EXERCISE OBJECTIVE:
Copy, exactly and without additions, every line in the records below from the one holding "Task: Click the info" through the one holding "Task: Select the Home menu label", both ends included.

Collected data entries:
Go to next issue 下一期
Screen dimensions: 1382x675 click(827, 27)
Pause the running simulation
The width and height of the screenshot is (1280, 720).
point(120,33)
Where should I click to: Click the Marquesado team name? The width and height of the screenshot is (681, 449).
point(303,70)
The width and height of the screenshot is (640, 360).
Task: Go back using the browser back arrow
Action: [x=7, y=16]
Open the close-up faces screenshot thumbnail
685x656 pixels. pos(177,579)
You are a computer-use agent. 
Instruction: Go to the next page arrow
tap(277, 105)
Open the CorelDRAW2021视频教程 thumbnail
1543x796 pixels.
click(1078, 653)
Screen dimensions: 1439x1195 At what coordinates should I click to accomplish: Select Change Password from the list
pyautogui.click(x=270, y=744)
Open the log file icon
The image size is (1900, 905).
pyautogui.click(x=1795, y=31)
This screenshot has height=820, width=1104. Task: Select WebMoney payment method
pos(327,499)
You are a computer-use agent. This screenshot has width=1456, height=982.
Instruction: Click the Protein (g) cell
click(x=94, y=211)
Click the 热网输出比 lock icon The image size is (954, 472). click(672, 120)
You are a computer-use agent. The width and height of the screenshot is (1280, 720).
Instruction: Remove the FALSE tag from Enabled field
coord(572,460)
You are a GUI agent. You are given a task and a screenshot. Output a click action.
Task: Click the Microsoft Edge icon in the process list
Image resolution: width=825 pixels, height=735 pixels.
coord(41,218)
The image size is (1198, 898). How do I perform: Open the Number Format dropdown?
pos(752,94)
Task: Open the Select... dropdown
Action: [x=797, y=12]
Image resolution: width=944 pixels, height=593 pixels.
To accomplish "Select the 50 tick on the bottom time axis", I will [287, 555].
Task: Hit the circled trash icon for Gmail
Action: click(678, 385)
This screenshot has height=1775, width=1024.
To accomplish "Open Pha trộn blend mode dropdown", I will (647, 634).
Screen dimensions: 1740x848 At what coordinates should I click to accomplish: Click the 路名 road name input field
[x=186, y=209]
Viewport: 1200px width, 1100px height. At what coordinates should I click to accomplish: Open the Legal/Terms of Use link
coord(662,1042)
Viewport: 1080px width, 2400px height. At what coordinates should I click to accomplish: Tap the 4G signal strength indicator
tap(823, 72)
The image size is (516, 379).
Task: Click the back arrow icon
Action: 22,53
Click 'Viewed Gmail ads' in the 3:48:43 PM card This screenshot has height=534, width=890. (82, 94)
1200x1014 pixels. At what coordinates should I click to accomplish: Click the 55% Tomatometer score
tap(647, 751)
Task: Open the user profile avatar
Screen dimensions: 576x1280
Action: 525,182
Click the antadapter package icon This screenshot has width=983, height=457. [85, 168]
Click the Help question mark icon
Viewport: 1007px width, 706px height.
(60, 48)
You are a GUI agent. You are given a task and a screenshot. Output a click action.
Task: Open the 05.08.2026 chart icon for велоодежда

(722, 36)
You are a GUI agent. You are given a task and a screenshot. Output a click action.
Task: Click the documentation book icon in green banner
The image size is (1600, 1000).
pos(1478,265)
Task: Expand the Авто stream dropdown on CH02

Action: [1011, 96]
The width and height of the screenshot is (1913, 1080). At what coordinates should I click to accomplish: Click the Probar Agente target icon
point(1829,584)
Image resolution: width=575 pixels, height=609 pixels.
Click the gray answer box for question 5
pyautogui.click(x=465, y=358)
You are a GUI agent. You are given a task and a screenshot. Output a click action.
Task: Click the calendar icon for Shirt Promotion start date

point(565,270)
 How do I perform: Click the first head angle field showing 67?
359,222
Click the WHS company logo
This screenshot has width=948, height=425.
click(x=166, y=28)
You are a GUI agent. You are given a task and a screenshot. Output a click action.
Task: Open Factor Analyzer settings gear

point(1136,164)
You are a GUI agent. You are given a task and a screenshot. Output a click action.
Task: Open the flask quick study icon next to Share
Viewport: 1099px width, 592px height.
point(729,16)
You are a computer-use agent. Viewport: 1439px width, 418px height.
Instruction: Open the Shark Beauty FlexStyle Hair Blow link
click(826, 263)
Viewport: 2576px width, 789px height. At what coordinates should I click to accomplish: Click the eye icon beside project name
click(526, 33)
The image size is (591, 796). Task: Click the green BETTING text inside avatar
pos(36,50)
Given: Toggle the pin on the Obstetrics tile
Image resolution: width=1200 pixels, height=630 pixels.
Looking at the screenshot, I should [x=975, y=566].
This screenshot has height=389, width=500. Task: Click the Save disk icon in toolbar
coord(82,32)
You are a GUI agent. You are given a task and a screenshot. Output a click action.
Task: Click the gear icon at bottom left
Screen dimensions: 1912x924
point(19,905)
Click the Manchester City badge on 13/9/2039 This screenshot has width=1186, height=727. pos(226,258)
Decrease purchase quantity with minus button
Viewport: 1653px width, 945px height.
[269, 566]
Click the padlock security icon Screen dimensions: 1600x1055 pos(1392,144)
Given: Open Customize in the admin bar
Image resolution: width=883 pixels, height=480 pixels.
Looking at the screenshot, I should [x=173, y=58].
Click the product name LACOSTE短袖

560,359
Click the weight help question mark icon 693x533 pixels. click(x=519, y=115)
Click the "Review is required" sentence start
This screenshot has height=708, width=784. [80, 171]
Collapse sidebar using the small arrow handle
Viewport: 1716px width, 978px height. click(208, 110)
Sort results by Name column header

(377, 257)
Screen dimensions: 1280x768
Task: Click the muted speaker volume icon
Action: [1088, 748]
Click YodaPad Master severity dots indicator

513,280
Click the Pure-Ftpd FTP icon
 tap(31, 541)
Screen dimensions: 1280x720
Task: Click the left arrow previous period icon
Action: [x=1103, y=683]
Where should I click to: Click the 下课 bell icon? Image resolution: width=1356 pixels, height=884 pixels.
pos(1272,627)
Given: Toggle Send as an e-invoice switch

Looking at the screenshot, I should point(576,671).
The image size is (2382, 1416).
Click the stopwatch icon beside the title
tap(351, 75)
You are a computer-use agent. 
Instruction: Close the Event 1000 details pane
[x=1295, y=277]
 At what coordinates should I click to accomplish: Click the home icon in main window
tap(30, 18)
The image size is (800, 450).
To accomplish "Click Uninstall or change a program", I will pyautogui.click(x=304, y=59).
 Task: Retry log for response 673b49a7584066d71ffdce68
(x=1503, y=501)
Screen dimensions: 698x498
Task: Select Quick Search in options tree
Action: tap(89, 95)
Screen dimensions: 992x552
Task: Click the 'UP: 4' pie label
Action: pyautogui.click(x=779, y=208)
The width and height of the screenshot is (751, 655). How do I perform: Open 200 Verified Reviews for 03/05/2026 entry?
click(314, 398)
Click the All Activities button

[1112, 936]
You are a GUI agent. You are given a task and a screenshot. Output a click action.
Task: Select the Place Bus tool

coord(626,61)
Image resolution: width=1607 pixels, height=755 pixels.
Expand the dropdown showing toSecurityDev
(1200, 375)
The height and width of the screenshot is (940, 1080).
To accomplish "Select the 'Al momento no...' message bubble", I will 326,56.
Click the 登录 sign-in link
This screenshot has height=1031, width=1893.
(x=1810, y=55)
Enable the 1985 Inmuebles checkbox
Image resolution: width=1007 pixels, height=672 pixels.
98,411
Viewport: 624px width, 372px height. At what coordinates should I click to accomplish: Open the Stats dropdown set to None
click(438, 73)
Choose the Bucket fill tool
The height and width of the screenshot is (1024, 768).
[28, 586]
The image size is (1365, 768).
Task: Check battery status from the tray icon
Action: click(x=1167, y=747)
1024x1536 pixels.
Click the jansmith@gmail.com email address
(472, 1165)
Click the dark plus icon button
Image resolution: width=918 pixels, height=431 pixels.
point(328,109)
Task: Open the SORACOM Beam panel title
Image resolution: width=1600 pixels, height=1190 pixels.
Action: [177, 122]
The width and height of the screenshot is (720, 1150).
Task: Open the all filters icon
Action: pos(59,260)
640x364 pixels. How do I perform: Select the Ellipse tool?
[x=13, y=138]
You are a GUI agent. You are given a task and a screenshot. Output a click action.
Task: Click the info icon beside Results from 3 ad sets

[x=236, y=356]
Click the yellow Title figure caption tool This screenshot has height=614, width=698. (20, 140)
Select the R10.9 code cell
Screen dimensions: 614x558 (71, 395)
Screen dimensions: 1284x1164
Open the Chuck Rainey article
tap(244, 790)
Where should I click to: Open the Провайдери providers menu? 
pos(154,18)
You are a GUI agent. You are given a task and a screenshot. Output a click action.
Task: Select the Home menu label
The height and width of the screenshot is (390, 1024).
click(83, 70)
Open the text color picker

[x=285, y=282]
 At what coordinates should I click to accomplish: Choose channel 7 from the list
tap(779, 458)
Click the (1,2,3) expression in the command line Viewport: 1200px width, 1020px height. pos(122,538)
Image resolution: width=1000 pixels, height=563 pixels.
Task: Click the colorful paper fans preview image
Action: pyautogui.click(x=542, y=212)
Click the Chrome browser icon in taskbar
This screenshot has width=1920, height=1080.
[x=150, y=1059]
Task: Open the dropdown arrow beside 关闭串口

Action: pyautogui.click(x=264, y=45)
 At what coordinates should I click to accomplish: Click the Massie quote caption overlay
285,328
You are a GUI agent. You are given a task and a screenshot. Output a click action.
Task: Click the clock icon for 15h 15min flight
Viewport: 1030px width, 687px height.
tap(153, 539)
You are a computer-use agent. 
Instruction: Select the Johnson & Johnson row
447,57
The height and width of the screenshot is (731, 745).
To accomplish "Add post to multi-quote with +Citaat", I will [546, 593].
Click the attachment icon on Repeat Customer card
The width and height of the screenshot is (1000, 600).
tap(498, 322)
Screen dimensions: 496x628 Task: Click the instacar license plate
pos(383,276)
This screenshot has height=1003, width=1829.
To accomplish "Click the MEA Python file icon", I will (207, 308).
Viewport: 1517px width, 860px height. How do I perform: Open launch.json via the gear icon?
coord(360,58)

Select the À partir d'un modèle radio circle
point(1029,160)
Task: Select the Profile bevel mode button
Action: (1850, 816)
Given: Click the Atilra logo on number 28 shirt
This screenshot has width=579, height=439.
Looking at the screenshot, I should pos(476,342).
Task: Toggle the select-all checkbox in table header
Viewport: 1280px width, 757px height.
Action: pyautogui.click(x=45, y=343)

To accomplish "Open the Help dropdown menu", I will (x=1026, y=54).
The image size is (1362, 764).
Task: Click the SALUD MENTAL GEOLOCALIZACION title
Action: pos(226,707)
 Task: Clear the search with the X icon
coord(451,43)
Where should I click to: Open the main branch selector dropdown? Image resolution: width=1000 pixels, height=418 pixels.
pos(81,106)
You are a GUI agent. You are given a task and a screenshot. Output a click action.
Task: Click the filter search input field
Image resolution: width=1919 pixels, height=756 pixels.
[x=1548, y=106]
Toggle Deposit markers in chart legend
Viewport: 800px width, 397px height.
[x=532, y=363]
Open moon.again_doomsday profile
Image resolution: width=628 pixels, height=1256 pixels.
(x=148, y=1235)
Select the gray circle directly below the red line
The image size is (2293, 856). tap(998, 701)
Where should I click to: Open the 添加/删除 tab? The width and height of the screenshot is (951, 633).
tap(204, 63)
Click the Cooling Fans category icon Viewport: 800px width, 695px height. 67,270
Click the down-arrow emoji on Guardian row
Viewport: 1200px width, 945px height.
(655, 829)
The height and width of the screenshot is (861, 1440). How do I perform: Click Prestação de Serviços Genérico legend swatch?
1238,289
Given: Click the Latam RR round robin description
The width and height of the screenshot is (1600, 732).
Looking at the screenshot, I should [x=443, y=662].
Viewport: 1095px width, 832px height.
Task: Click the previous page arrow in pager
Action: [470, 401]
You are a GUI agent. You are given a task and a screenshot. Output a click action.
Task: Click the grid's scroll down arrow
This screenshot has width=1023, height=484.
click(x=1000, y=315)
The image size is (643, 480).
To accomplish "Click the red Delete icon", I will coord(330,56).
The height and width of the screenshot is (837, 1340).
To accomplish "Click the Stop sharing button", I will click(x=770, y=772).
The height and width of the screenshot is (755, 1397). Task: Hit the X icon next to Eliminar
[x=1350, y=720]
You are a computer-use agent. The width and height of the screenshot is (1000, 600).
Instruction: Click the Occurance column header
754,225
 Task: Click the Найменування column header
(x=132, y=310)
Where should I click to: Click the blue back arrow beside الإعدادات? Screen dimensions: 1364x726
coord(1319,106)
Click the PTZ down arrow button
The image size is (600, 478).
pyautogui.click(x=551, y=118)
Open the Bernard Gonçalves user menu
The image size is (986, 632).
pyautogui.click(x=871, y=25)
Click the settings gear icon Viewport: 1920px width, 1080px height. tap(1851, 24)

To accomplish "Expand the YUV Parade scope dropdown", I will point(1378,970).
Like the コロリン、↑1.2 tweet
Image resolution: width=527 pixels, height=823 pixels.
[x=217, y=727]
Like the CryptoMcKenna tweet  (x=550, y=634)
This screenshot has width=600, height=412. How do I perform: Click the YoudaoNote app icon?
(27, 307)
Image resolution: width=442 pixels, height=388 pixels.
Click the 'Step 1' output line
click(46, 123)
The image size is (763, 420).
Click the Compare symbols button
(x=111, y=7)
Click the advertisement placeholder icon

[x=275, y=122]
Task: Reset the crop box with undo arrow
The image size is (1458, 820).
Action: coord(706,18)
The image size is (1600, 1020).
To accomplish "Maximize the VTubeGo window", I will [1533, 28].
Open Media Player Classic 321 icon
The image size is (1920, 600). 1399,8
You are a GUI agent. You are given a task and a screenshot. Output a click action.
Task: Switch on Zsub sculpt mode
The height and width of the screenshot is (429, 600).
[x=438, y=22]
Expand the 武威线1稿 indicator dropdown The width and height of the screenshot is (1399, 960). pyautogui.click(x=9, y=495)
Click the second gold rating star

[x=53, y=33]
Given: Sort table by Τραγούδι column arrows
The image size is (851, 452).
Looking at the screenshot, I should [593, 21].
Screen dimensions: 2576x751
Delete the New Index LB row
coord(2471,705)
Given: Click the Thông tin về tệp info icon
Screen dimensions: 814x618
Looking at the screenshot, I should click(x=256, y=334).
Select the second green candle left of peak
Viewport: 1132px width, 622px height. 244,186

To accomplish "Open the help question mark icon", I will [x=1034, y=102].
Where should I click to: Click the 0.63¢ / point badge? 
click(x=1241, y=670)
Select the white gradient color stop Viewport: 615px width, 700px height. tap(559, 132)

RESPONSE:
Task: Click the info icon beside Results from 3 ad sets

[x=236, y=356]
Click the yellow Title figure caption tool This screenshot has height=614, width=698. (20, 140)
Select the R10.9 code cell
Screen dimensions: 614x558 (71, 395)
Screen dimensions: 1284x1164
Open the Chuck Rainey article
tap(244, 790)
Where should I click to: Open the Провайдери providers menu? 
pos(154,18)
You are a GUI agent. You are given a task and a screenshot. Output a click action.
Task: Select the Home menu label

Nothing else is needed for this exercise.